Cleaning up and combining into one tsv (this will need to be done differently for each GLDS based on what's in these tables):
# making sure they are in the same order
diff <( tr -d '"' < GLDS-311_samples_export.csv | cut -f 2 -d "," ) <( tr -d '"' < GLDS-311_genome_sequencing_export.csv | cut -f 1 -d "," )
# combining
tr -d '"' < GLDS-311_samples_export.csv | tr "," "\t" | sed 's/Characteristics: //' | cut -f 1-3 | sed 's/ $//' > p1.tmp
tr -d '"' < GLDS-311_genome_sequencing_export.csv | tr "," "\t" | cut -f 2-3 | sed 's/Parameter Value: //' > p2.tmp
paste p1.tmp p2.tmp | sed \$d > GLDS-311-genome-info.tsv
rm p1.tmp p2.tmp
Doing it with shorter and more helpful filenames. This will need to be done specific for each GLDS depending on the info there and format.

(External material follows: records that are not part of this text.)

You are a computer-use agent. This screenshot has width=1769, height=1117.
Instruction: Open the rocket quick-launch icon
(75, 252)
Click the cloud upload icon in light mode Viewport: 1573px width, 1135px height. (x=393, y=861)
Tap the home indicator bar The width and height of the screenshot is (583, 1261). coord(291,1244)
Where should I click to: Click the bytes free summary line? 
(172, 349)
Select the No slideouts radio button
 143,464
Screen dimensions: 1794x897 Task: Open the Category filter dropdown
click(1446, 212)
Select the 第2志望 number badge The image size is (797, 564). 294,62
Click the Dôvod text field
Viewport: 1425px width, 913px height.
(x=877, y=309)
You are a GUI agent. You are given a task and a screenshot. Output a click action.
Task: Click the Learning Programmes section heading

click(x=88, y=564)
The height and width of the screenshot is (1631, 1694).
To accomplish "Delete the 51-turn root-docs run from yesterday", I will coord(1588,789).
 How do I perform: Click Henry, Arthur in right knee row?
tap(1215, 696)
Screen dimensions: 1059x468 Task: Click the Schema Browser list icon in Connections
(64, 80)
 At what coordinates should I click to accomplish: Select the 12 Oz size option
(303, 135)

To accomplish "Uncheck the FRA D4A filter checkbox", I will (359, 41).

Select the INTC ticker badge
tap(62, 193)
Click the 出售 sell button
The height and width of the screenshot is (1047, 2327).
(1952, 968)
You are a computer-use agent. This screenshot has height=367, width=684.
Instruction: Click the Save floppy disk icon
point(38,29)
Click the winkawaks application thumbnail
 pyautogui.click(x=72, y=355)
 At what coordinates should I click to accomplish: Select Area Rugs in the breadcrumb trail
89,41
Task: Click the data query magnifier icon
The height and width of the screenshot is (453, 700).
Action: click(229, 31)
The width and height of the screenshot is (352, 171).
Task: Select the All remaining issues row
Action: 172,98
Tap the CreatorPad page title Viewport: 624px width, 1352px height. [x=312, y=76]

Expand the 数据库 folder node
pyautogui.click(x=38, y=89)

# getting info in same order as our links
for i in $(tail -n +2 GLDS-311-files.tsv | cut -f 1)
do
grep ${i} GLDS-311-genome-info.tsv | cut -f 1,3 | tr " " "_" | tr "\t" "-" | sed 's/^/GLDS-311-/' | sed 's/$/.fasta.gz/'
done > wanted-filenames.tmp
# making sure they are all unique (should be the same number)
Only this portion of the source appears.